An upstart Thai airline recently revealed that it had begun hiring “third sex” staff. By third sex, the airline means trannies. Pre-op, post-op, they don’t appear all that fussed; apparently they’re an inconclusive mob over there at PC Air.

A win for the rights of transgender and transsexual people the world over? Hmm. I’m 30. Not so young, but certainly so, so cynical.
I’m guessing that the airline name comes from the initials of the founder, Peter Chan, although in the West, PC has connotations centred on computers. And politics. The later, no doubt, underpins the temptation to rejoice.
No surprises, I’m a bleeding heart. I want everyone treated better. Well, maybe not Lexus drivers, but pretty much everyone else. Better rights for women, for ethnic minorities, for the transgendered, for the transsexual. I want surgery choices respected, even those which make us queasy.
On the surface, inviting third sex applicants to cross the aerobridge seems like the kind of progress the Left has been waiting for. Equal access to employment, to the economy, of course, are fundamental to inclusion.
I’m just not so sure PC Air are really the equality champions they’re purporting.
Richard Branson is high up on my list of most loathed creeps. His entire empire appears largely built on scarcely-clever innuendo and scantily clad women draping themselves over his “assets”. Nowhere is this more evident than in the branding of his airlines.
Mind you, Branson didn’t concoct the idea of sexualising women in subordinate roles. He didn’t dream up form-fitting uniforms, didn’t coin the term “trolley dolly”. His airline just happily promoted the unofficial G-string policy.
From Southwest Airlines in the 70s, Singapore Airlines’ Singapore Girl in the 80s and more recently the sleazy efforts of Virgin Atlantic, V Australia and Russia’s Avianova, airlines have long seduced us into parting with our cash through the lure of lipstick and heels. Even Lynx, the favoured deodorant of zit-ridden fourteen-year-old boys everywhere, made notoriously good use of such staples.
Whether we like it or loathe it, sexual innuendo has long been an undercurrent of the airline industry. So, when a Thai airline boasts third sex staff, I’m inclined to wonder whether the dreams Chan is promising to make “come true” are those of his new third sex staff, or – as I suspect – of his passengers.
People travel to Thailand for all kinds of reasons including elephants, tinnies of Singha, hair braiding and counterfeit consumer foods. More controversially, some people go purely for the kinky sex.
A handful of countries have become destinations for people – most often, but not exclusively men – to procure the kind of sex they can’t get at home. Or the kind that’s illegal at home. Or frowned upon at home. Or damn well expensive at home.
Sex with “ladyboys” is a popular menu item in Thailand.
PC Air hasn’t quietly offered work to third sex employees in a gentle, unassuming, championing-of-human-rights kind of way.

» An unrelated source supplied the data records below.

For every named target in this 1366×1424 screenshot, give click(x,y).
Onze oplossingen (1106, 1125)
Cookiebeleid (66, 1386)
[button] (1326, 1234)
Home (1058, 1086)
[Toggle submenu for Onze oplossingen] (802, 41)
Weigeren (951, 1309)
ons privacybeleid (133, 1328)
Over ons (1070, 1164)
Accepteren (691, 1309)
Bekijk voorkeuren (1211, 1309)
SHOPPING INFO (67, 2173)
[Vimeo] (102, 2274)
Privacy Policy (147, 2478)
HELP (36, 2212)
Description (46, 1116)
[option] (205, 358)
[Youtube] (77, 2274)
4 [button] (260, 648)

Nope, they’ve issued a press release. Chan’s calling himself a “pioneer”. The airline is positioning itself as some sort a doyenne of decency. And is simultaneously making the new staff wear special gold-coloured “third sex” badges. (Whether these will take the form of patches, sewn to uniform sleeves, is yet to be determined).
In a competitive market, airlines need to achieve cut-through. Just as Virgin Blue plays up the fun, sexy, youth elements and Qantas tries desperately to clutch on to patriotism and safety, PC Air is playing up the kink.
I like equal opportunity. I might even love it. Less appealing is what smells a little like exploitation, a lot like dirty marketing and in time, a whole lot like impending sexual harassment litigation.